A group of University of Manchester (JBO) astronomers including Michael Kramer, Duncan Lorimer, Andrew Lyne and Peter Wilkinson, in collaboration with Graham Woan from the University of Glasgow, have submitted a Statement-of-Interest to the UK Particle Physics and Astronomy Research Council (PPARC) to prepare the ground for a future proposal for the development, installation and operation of a ~5000 m^2 phased array capable of multi-beam operation with a 1-2% bandwidth at 610 MHz. The array is intended to be a 1:200-scale SKA test-bed to demonstrate multi-beam-forming technology appropriate to a mid-frequency (e.g. 150-1500 MHz) concept.  An illustration of the array is shown below:

The prototype is designed as a transit instrument but one whose primary beam is quite large. Within this primary beam, covering about 30 square degrees, up to a 1000 beams (5-10 arcmin in diameter) will be synthesised simultaneously.

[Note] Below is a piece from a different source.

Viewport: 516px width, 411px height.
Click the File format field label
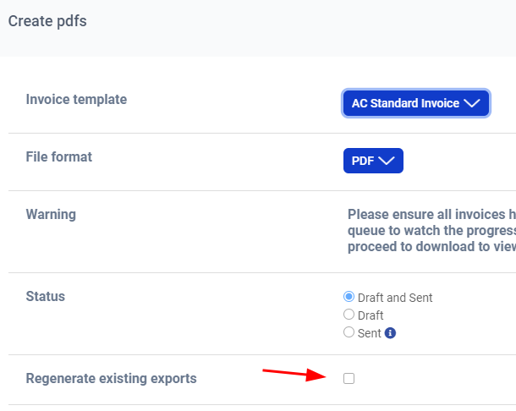59,157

Our basic approach is to exploit currently available technology and simple, low-cost rf front-ends based on cheap consumer electronics in order to concentrate on the beam-forming technology which we want to implement completely in software. The computing power for the back-end will also apply largely consumer electronic in a PC-cluster. As a result, the proposed telescope will be a low-cost, low-maintenance instrument that, for about GBP 1.0M, is effectively equivalent to about a thousand (depending on the number of independent beams created) Lovell telescopes operating simultaneously! As such, it will deliver unique science ranging from pulsar astrophysics, cosmological studies of highly redshifted hydrogen, interplanetary scintillation, to searches of the transient sky.

As front-ends the phased array will make use of cost-effective commercial twin-polarized TV (yagi) antennae, which will be combined to form individual (about 30 m^2) arrays (patches) by adding the received signals in phase using r.f. cables. This is merely for practical reasons to reduce the computing requirements.

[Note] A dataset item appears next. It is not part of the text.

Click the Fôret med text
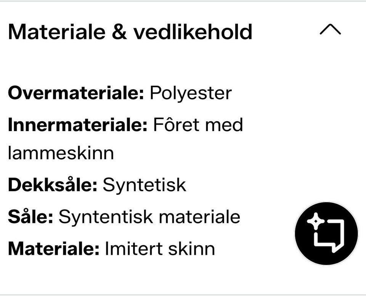 pyautogui.click(x=198, y=124)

The patch size sets the size of the primary beam. The patches will be mechanically pointed towards the Southern meridian to maximise the effective collective area for a particular declination range. The declination will be manually adjustable.

The back-end will require hardware for sampling and digitization of the rf signals which will then be fed into the large-scale Beowulf-cluster where all the beam-forming and data processing will be carried out. A 182-node Beowulf-cluster is already in successful operation at JBO as the heart of the innovative pulsar back-end COBRA. The cluster envisaged for the prototype array will be several times more powerful than this.

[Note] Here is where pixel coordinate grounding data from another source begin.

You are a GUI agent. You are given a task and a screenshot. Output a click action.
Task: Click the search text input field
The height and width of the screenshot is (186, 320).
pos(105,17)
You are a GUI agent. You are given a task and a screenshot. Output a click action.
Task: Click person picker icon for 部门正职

The emerging philosophy is that of a "software" telescope array which rides on the back of consumer electronics and Moore's Law, for continuously enhancing the commercially-available computing power and hence the beam-forming and data processing capability. By restricting the array to transit operation costs may be further held down but the concept is still well-suited to first-ranked surveying and monitoring/timing programmes as mentioned above.